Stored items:
╭──

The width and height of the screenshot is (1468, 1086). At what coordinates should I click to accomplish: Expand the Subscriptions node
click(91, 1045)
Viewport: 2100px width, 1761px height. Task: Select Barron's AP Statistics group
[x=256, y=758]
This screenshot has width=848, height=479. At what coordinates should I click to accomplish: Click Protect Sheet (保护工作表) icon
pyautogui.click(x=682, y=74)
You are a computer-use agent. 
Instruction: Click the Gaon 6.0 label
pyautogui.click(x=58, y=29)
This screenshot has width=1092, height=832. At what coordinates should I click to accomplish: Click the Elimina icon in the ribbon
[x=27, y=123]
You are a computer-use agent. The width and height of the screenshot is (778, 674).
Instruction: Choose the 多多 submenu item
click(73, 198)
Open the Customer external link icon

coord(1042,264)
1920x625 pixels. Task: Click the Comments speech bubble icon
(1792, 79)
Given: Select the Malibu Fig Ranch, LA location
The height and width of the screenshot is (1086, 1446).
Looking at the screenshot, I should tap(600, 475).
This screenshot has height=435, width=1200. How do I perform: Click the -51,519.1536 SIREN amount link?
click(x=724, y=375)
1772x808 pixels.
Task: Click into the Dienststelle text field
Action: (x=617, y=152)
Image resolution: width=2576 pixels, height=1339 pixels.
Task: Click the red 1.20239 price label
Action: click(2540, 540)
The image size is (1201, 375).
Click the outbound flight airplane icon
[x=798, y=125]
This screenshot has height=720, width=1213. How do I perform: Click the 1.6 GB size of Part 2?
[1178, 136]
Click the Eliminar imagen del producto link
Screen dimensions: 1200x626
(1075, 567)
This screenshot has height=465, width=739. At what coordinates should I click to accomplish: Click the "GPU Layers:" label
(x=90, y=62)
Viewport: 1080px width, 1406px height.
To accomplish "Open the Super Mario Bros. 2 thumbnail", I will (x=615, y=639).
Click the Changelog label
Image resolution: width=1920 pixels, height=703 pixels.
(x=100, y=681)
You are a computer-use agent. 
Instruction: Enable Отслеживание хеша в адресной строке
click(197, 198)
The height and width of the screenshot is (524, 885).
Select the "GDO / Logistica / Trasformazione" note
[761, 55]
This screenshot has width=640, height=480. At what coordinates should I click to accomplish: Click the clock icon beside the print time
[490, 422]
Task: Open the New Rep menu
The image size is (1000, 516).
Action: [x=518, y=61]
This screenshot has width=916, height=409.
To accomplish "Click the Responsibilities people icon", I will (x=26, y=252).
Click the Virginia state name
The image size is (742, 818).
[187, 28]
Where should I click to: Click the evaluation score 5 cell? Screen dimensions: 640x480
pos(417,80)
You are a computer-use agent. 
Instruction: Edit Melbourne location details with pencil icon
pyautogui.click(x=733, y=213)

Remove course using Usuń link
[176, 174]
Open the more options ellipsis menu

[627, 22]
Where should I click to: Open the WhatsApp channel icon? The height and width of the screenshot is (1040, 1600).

╰──

Render every line of the stored items above as a Markdown table with the columns Row and Line. Put a running row number in Row and the full line in Line, and leave out blank lines.

Problem solution:
| Row | Line |
|---|---|
| 1 | The width and height of the screenshot is (1468, 1086). At what coordinates should I click to accomplish: Expand the Subscriptions node |
| 2 | click(91, 1045) |
| 3 | Viewport: 2100px width, 1761px height. Task: Select Barron's AP Statistics group |
| 4 | [x=256, y=758] |
| 5 | This screenshot has width=848, height=479. At what coordinates should I click to accomplish: Click Protect Sheet (保护工作表) icon |
| 6 | pyautogui.click(x=682, y=74) |
| 7 | You are a computer-use agent.  |
| 8 | Instruction: Click the Gaon 6.0 label |
| 9 | pyautogui.click(x=58, y=29) |
| 10 | This screenshot has width=1092, height=832. At what coordinates should I click to accomplish: Click the Elimina icon in the ribbon |
| 11 | [x=27, y=123] |
| 12 | You are a computer-use agent. The width and height of the screenshot is (778, 674). |
| 13 | Instruction: Choose the 多多 submenu item |
| 14 | click(73, 198) |
| 15 | Open the Customer external link icon |
| 16 | coord(1042,264) |
| 17 | 1920x625 pixels. Task: Click the Comments speech bubble icon |
| 18 | (1792, 79) |
| 19 | Given: Select the Malibu Fig Ranch, LA location |
| 20 | The height and width of the screenshot is (1086, 1446). |
| 21 | Looking at the screenshot, I should tap(600, 475). |
| 22 | This screenshot has height=435, width=1200. How do I perform: Click the -51,519.1536 SIREN amount link? |
| 23 | click(x=724, y=375) |
| 24 | 1772x808 pixels. |
| 25 | Task: Click into the Dienststelle text field |
| 26 | Action: (x=617, y=152) |
| 27 | Image resolution: width=2576 pixels, height=1339 pixels. |
| 28 | Task: Click the red 1.20239 price label |
| 29 | Action: click(2540, 540) |
| 30 | The image size is (1201, 375). |
| 31 | Click the outbound flight airplane icon |
| 32 | [x=798, y=125] |
| 33 | This screenshot has height=720, width=1213. How do I perform: Click the 1.6 GB size of Part 2? |
| 34 | [1178, 136] |
| 35 | Click the Eliminar imagen del producto link |
| 36 | Screen dimensions: 1200x626 |
| 37 | (1075, 567) |
| 38 | This screenshot has height=465, width=739. At what coordinates should I click to accomplish: Click the "GPU Layers:" label |
| 39 | (x=90, y=62) |
| 40 | Viewport: 1080px width, 1406px height. |
| 41 | To accomplish "Open the Super Mario Bros. 2 thumbnail", I will (x=615, y=639). |
| 42 | Click the Changelog label |
| 43 | Image resolution: width=1920 pixels, height=703 pixels. |
| 44 | (x=100, y=681) |
| 45 | You are a computer-use agent.  |
| 46 | Instruction: Enable Отслеживание хеша в адресной строке |
| 47 | click(197, 198) |
| 48 | The height and width of the screenshot is (524, 885). |
| 49 | Select the "GDO / Logistica / Trasformazione" note |
| 50 | [761, 55] |
| 51 | This screenshot has width=640, height=480. At what coordinates should I click to accomplish: Click the clock icon beside the print time |
| 52 | [490, 422] |
| 53 | Task: Open the New Rep menu |
| 54 | The image size is (1000, 516). |
| 55 | Action: [x=518, y=61] |
| 56 | This screenshot has width=916, height=409. |
| 57 | To accomplish "Click the Responsibilities people icon", I will (x=26, y=252). |
| 58 | Click the Virginia state name |
| 59 | The image size is (742, 818). |
| 60 | [187, 28] |
| 61 | Where should I click to: Click the evaluation score 5 cell? Screen dimensions: 640x480 |
| 62 | pos(417,80) |
| 63 | You are a computer-use agent.  |
| 64 | Instruction: Edit Melbourne location details with pencil icon |
| 65 | pyautogui.click(x=733, y=213) |
| 66 | Remove course using Usuń link |
| 67 | [176, 174] |
| 68 | Open the more options ellipsis menu |
| 69 | [627, 22] |
| 70 | Where should I click to: Open the WhatsApp channel icon? The height and width of the screenshot is (1040, 1600). |